◆ TASK
Can you rewrite the rows from the line containing "Where should I" through the last row, replacing "screenshot" with "screen capture", changing nothing else, and leaving the pictures out?

※ ※ ※

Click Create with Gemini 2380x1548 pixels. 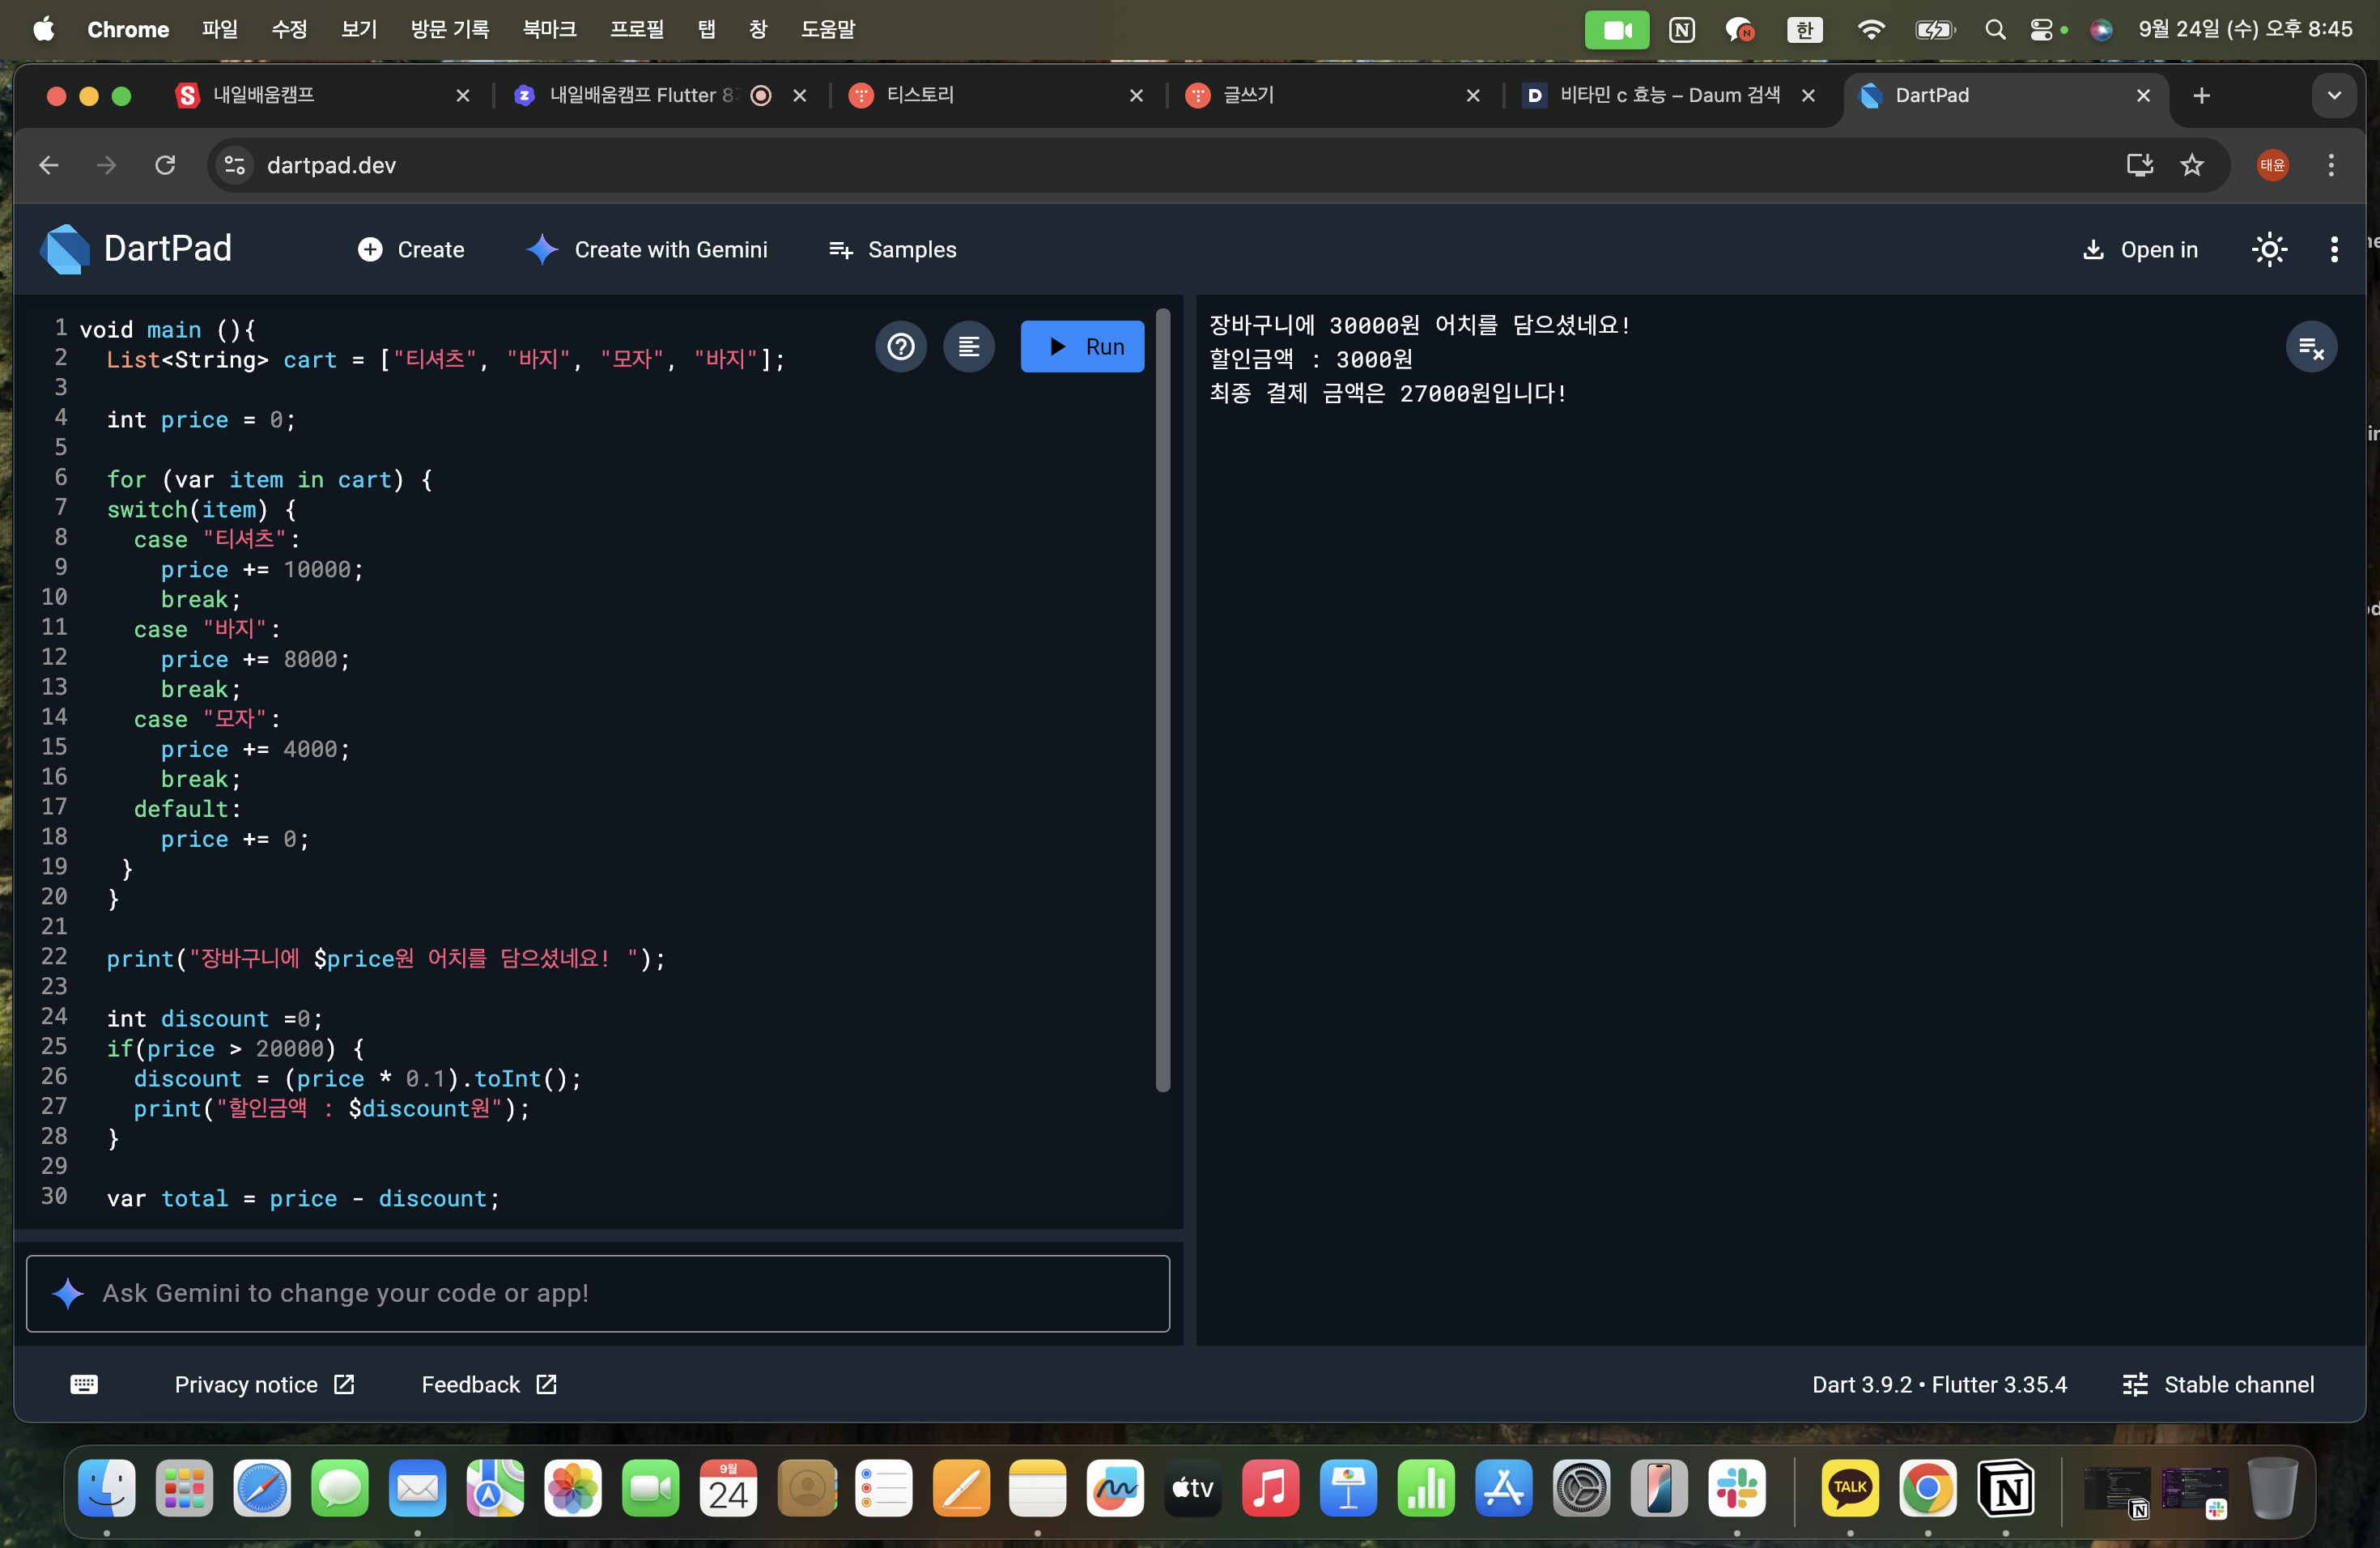pyautogui.click(x=648, y=249)
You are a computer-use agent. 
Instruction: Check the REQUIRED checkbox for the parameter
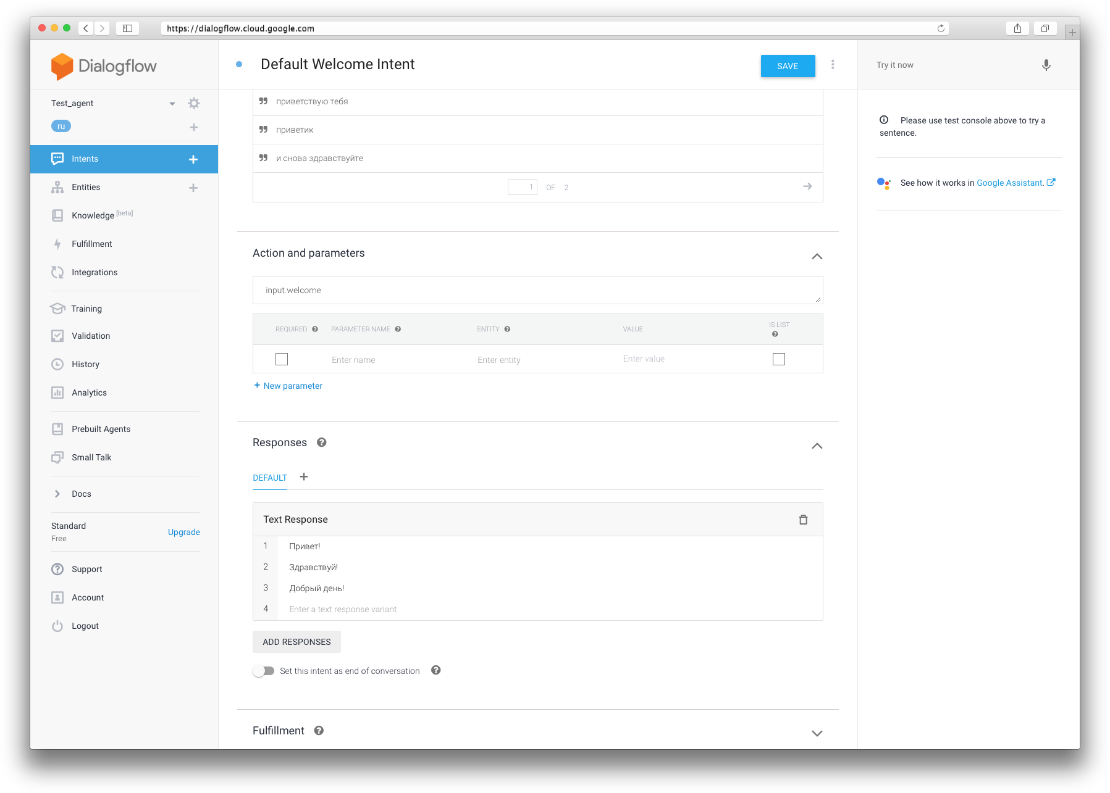pyautogui.click(x=281, y=358)
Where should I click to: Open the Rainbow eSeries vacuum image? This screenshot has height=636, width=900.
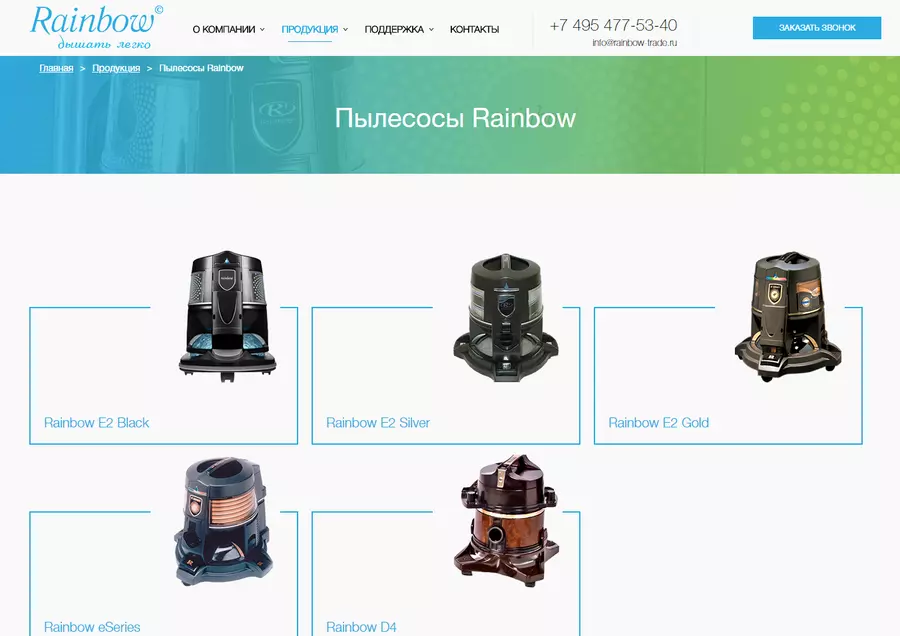(x=224, y=521)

※ ※ ※

◆ ANSWER TO THIS EXERCISE
Where should I click to: Open the Rainbow eSeries vacuum image? This screen capture has height=636, width=900.
(x=224, y=521)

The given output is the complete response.